Testing

Along with the usual manual testing methods such as user acceptance testing, we ventured into a set of tools implemented by Unity to help us with test automation. This was done by writing ‘Editor C# Scripts’ in Unity, which allow separate Unity objects to be tested individually using our own test scripts. Unity test tools utilises nUnit as the basis for their unit testing framework, which is a well known and easy to use framework already. We ensured to enable automatic unit test code execution on every recompile so we had immediate feedback whilst writing code. Some example Unit tests we wrote:

• TestNextItem()/TestPrevItem() - tests if looping through the list of individual clothing items works as expected.
• TestAddToFavourites() - makes sure that invoking "addToFavourites" adds the correct clothing items to the lists of favourites.
• TestJSONParse() - checks if the cleanup of the API response is valid.
• TestNextOutfit()/TestPrevOutfit() - asserts that iterating over outfits increments/decrements all the outfit elements, instead of just one.
• TestNavigation() - ensures that the correct UI element properties are being set when invoking navigation methods.

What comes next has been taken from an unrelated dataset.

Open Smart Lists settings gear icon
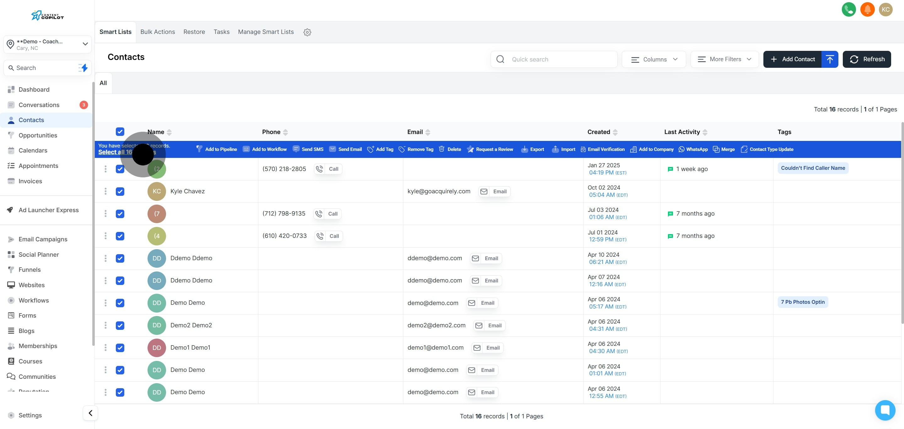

In order for us to test the integration of the individual Unity objects and assets we required a higher level of tests, which ideally is what the Unity Integration Test Framework is for. Integration tests are also considered one of the easier methods of starting to write automated tests, since they don’t have requirements on the architecture of the code, making them a good starting point for us. We utilised the Unity/C# 'Assert' method which is able to monitor the state of whole objects at runtime (or playmode as Unity calls it) and pause the execution if a certain condition on the object is met. This uncovered more bugs compared to our Unit tests which simply ran individual test functions on single components of objects. It proved to be very useful for debugging, where we could pause the entire simulation if a certain condition was met, to ensure our application was behaving as expected, and handling exceptions as required.

We decided that the best method for user acceptance testing is to use the black-box method. This method allows potential users to test the app without any prior knowledge about its functionality. After which, we got the users to test the following broad use-cases:

1. Navigate through the tops/bottoms using hand gestures
2. Use a voice command to go to a previous top/bottom
3. Add multiple outfits to your favourites
4. View your favourites
5. Navigate through the favourites using voice commands
6. Return to the home screen

As our team do not own the Microsoft HoloLens, this type of testing had to be done in the labs with volunteering students who did not have any knowledge about our project. We chose 15 students from a variety of disciplines, informed them about the basic premise of our app and let them experience it for themselves for a couple of minutes to see if they were able to understand what it was and what it did. After this, we asked them to perform our set use cases above, where we graded our app depending on how much guidance they needed to complete the use cases. Upon finishing the use cases, we gained some qualitative feedback regarding ease-of-use, and what changes they would make to better the experience.

After receiving feedback from our users, we collated an ordered list of potential features to implement and were able to make substantial improvements to our application as a result. These include:

• Adding animation and sound effects to UI buttons upon selection to simulate responsive feedback.
• Changing the 'view favourites' button to a more clear and accurate representation so as to minimise confusion.
• Implementing additional voice commands for similar actions such as "add to favourites", "add this to my favourites", "favourite this" etc.
• Adding labels for the price and brand name of clothing items, obtained from our client's API.